:: TEXT EXCERPT

You know you can still buy brand new rag joints right, from JTO?
You can go with 4" lift springs and you will hate yourself because of the lousy ride, both on and off road. If you do the SOA correctly (east to do it right) your rig will ride and handle better plus it will perform better off road.
If you do the SOA you should also do the front shackle reversal at the same time and flip your front & rear springs, this will give you 6" more wheel base. In the process you will also do U bolt flip and high steer, all things which will much improve your offroad capability.
Whether you do 4" lift or SOA you will have to rotate your rear pinion up due to the driveline angle and then have a dual cardan CV driveshaft built. Otherwise you will have vibration and be replacing rear U joints quite frequently. You will have to grind out the valleys on your front driveshaft yoke to keep it from binding and breaking at full droop unless you do a cut & turn on the front housing (the right way to do it).
IMHO either do a 2" lift and 33's or do a SOA if you want to go bigger.

::::

§ JOB ITEM
Write a continuation of the forum post about spring-over-axle and suspension lift options, starting after its final sentence.

:: DATA PROVIDED

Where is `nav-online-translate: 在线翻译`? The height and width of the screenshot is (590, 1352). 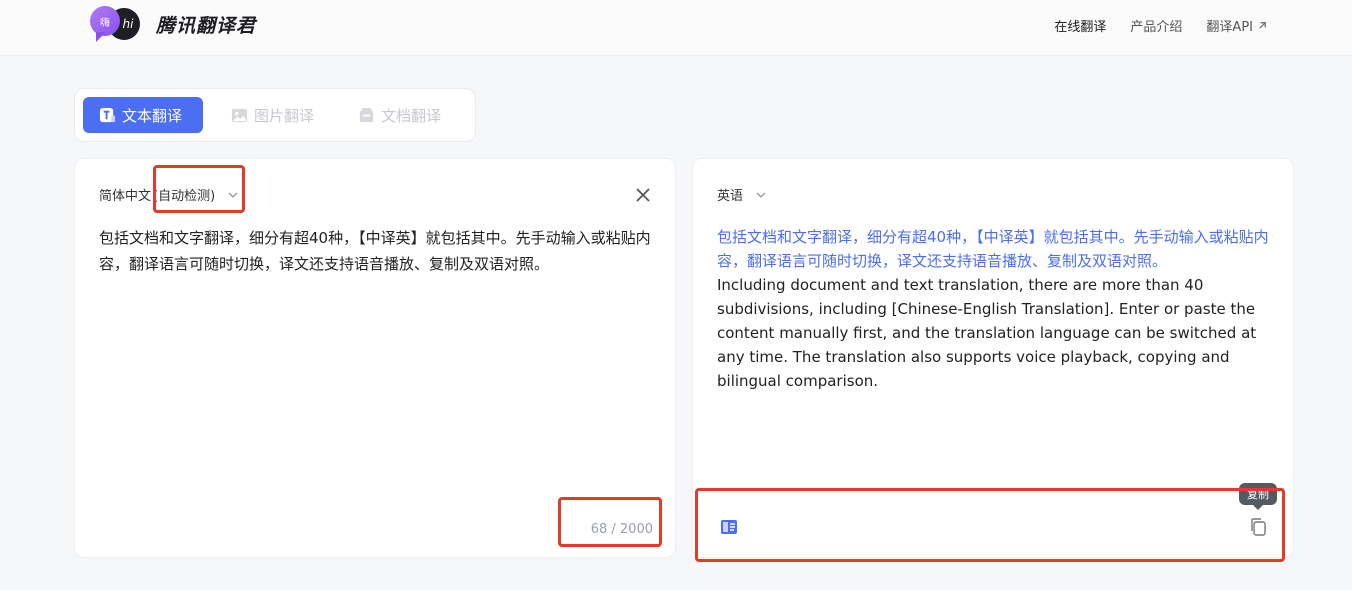 nav-online-translate: 在线翻译 is located at coordinates (1080, 26).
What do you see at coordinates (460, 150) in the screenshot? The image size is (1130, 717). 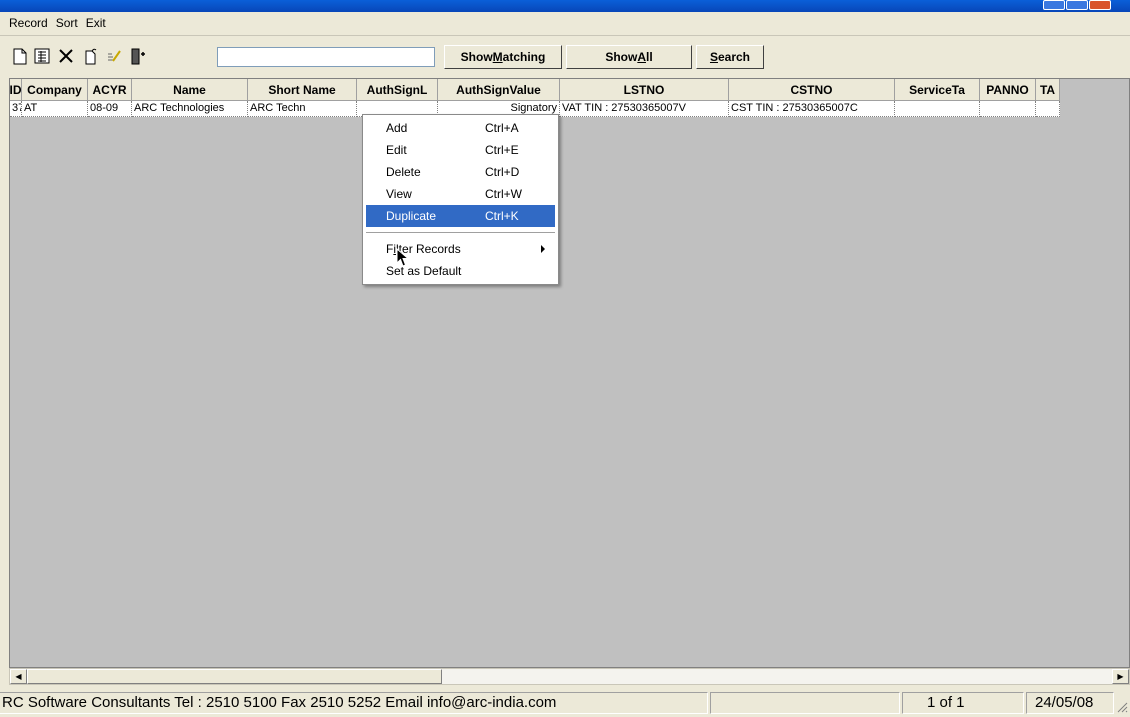 I see `context-menu-edit: Edit Ctrl+E` at bounding box center [460, 150].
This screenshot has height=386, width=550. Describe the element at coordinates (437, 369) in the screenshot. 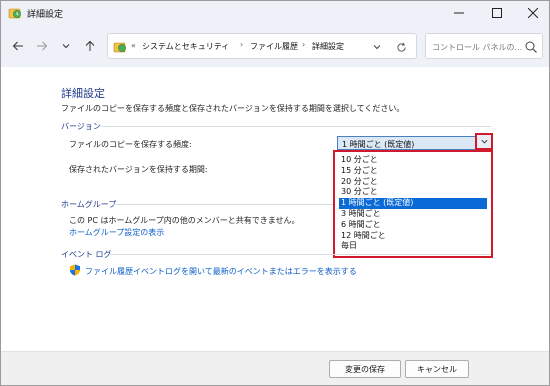

I see `cancel-button: キャンセル` at that location.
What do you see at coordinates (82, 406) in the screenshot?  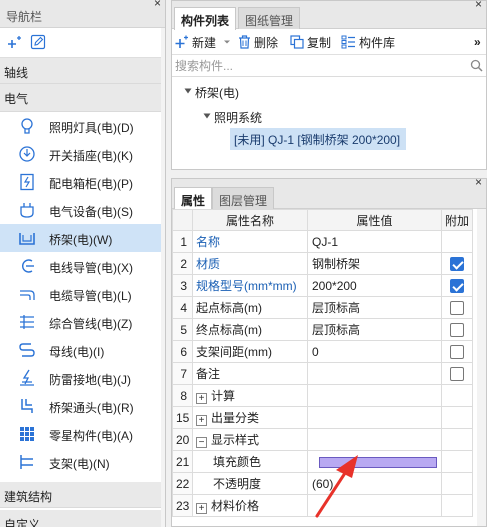 I see `nav-item: 桥架通头(电)(R)` at bounding box center [82, 406].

::::

§ RESPONSE AREA
As far as steering gears I'm sure you could mount one out of a Maserati with enough time, money and fabrication skills. The reason for the "tried & true" methods (mini truck & saginaw) are: They work well, are relatively easy modifications to perform, are relatively inexpensive and the parts are readily available almost any where.
If you get a 2F alternator bracket and move your alternator to the passenger side and get a Mark's Offroad PS pump bracket, you can also bolt a saginaw pump right up to the engine block. Whether you go mini truck, saginaw, 60/80 or whatever on the steering gear it's a good idea to go saginaw on the pump. They're inexpensive, they produce higher pressure (stronger power steering), are supposed to last much longer than the toyot units and they are readily available at any parts house/junk yard.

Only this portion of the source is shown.